Nothing but the records, transcribed exactly, should appear in the answer; leave the pictures out.
*** DATA FOR THE TASK ***
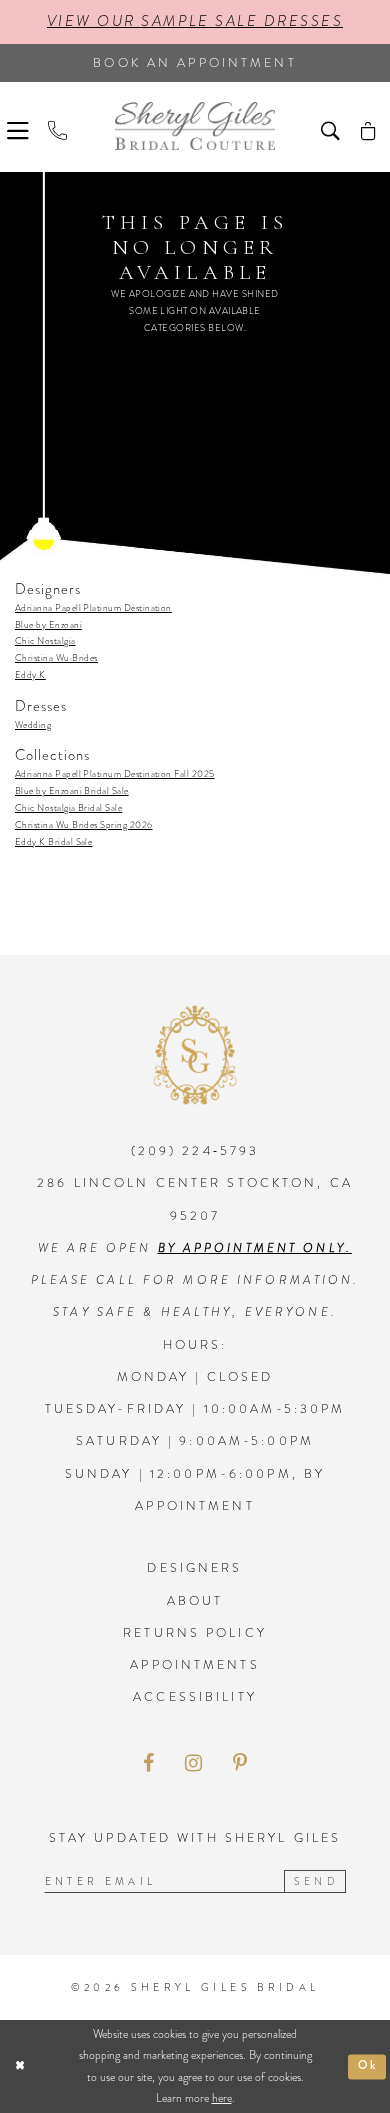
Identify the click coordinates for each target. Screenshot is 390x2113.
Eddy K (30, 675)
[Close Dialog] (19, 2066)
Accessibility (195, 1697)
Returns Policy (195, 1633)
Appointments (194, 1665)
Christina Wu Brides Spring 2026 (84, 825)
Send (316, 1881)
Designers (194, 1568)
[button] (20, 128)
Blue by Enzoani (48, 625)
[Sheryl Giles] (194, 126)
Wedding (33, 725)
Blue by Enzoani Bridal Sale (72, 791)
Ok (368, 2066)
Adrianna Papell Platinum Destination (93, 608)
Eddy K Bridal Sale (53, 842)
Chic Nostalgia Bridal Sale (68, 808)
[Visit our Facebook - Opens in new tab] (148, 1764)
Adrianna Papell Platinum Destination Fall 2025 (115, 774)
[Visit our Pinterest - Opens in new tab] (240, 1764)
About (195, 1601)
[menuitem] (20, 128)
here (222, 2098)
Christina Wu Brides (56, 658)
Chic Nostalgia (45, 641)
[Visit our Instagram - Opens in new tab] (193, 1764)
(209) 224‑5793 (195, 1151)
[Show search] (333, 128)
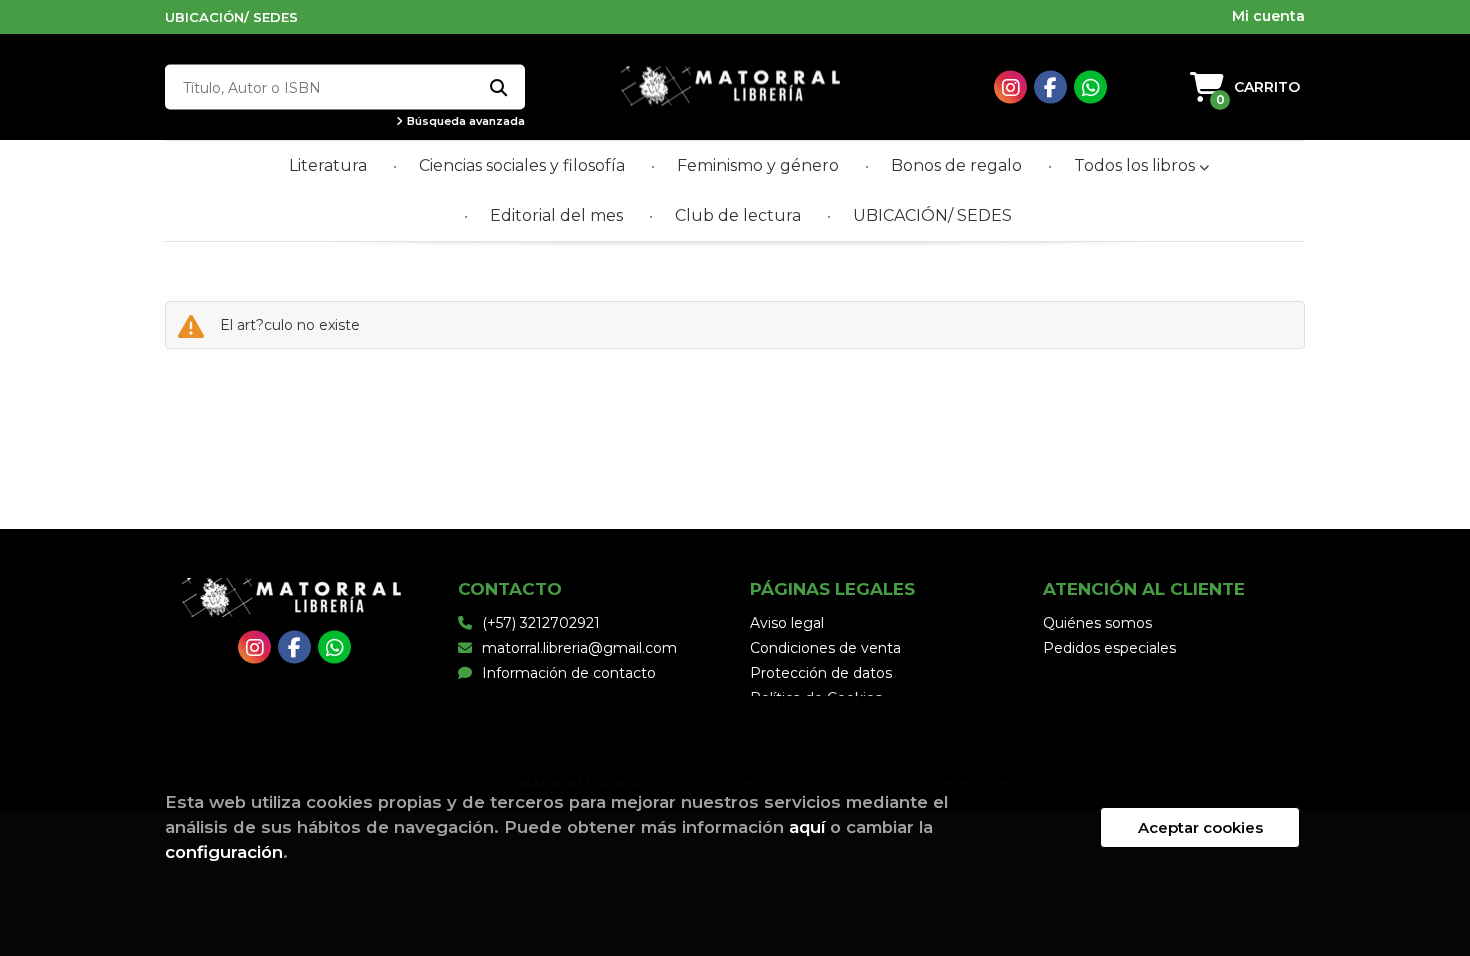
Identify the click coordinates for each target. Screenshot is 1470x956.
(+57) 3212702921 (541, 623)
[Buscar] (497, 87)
*** End of DATA FOR THE TASK ***
▶ **RESPONSE**:
Identify the click coordinates for each target. Screenshot is 390x2113.
Eddy K (30, 675)
[Close Dialog] (19, 2066)
Accessibility (195, 1697)
Returns Policy (195, 1633)
Appointments (194, 1665)
Christina Wu Brides Spring 2026 (84, 825)
Send (316, 1881)
Designers (194, 1568)
[button] (20, 128)
Blue by Enzoani (48, 625)
[Sheryl Giles] (194, 126)
Wedding (33, 725)
Blue by Enzoani Bridal Sale (72, 791)
Ok (368, 2066)
Adrianna Papell Platinum Destination (93, 608)
Eddy K Bridal Sale (53, 842)
Chic Nostalgia Bridal Sale (68, 808)
[Visit our Facebook - Opens in new tab] (148, 1764)
Adrianna Papell Platinum Destination Fall 2025 (115, 774)
[Visit our Pinterest - Opens in new tab] (240, 1764)
About (195, 1601)
[menuitem] (20, 128)
here (222, 2098)
Christina Wu Brides (56, 658)
Chic Nostalgia (45, 641)
[Visit our Instagram - Opens in new tab] (193, 1764)
(209) 224‑5793 (195, 1151)
[Show search] (333, 128)
Identify the click coordinates for each target. Screenshot is 1470x956.
(+57) 3212702921 (541, 623)
[Buscar] (497, 87)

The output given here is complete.